Die multinationale Initiative baut auf dem Erfolg der Multinational MRTT Fleet (MMF) auf. Ziel ist es, bestehende Defizite bei den strategischen Lufttransportkapazitäten der europäischen Bündnispartner zu schließen und langfristig eine multinationale Flotte auf Basis des militärischen Transportflugzeugs Airbus A400M aufzubauen.
Das Vorhaben folgt dem Prinzip des „Pooling and Sharing“ und sieht verschiedene Stufen der Zusammenarbeit zwischen den beteiligten Staaten vor. Diese reichen von einer gemeinsam betriebenen und multinational finanzierten A400M-Flotte bis hin zu gemeinsamen Leistungen in den Bereichen Wartung, Ausbildung, Infrastruktur und Beschaffung.
Ziel ist es, eine durchgängige Gesamtlösung zu schaffen, die nationale Anforderungen sowie die Bedarfe der NATO effizienter erfüllt und zugleich eine größere operative Flexibilität bietet. Dies gilt insbesondere für Fähigkeiten wie Luftbetankung, Katastrophenhilfe, medizinische Evakuierung und Waldbrandbekämpfung.
A400M-Initiative orientiert sich an MMF
„Die Entscheidung für den A400M als Plattform dieser multinationalen Flotte unterstreicht seine herausragenden Fähigkeiten im strategischen Lufttransport. Mit mehr als 135 im Einsatz befindlichen Flugzeugen und über 270.000 Flugstunden der weltweiten Flotte ist der A400M zum Rückgrat der Lufttransportfähigkeiten der größten europäischen NATO-Staaten geworden. Mit der weiteren Entwicklung seiner Fähigkeiten wird seine Bedeutung in den kommenden Jahrzehnten noch weiter zunehmen“, erklärte Ben Bridge, Chairman von Airbus Defence and Space UK.
Die A400M-Initiative orientiert sich am Erfolg der Multinational MRTT Fleet (MMF), die seit 2020 den Airbus A330 Multi Role Tanker Transport (MRTT) betreibt – das derzeit leistungsfähigste und einsatzerprobte strategische Tankflugzeug seiner Klasse.
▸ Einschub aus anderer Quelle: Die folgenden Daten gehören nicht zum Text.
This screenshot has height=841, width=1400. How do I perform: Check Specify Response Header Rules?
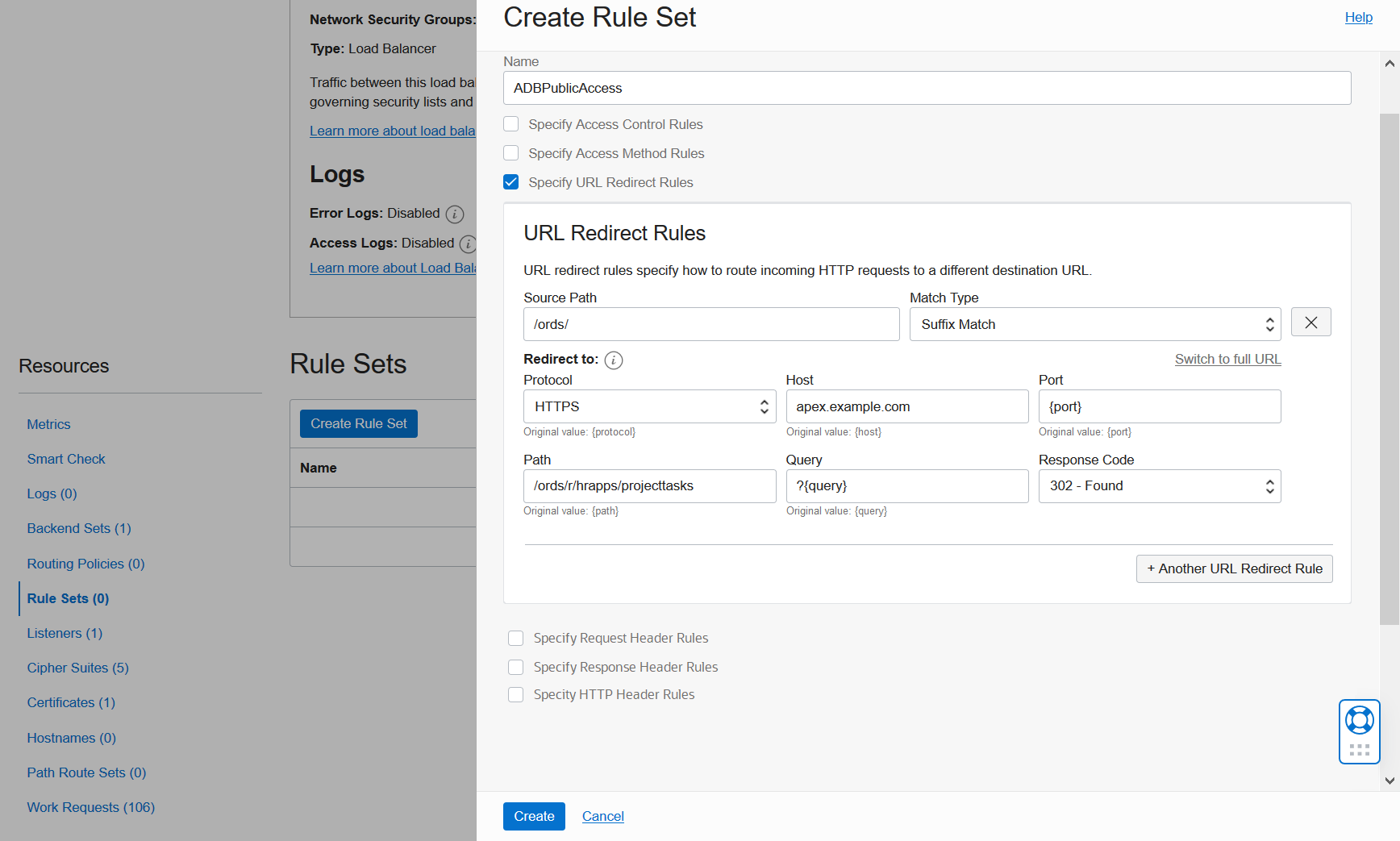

Das Programm räumt den teilnehmenden Staaten exklusive Nutzungsrechte an den im Eigentum der NATO stehenden Airbus-A330-MRTT-Flugzeugen im Rahmen eines gemeinsamen Flottenmodells ein. Dadurch werden Standardisierung, Kosteneffizienz und Interoperabilität auf beiden Seiten des Atlantiks gefördert. Das MMF-Programm gilt als Musterbeispiel erfolgreicher europäischer Verteidigungskooperation.
Finnland tritt der MMF bei
Parallel zur A400M-Vereinbarung gab die NATO offiziell den Beitritt Finnlands zur Multinational MRTT Fleet bekannt. Damit wird der Kreis der Teilnehmerstaaten erweitert und die europäische Souveränität bei kritischen Verteidigungsfähigkeiten weiter gestärkt.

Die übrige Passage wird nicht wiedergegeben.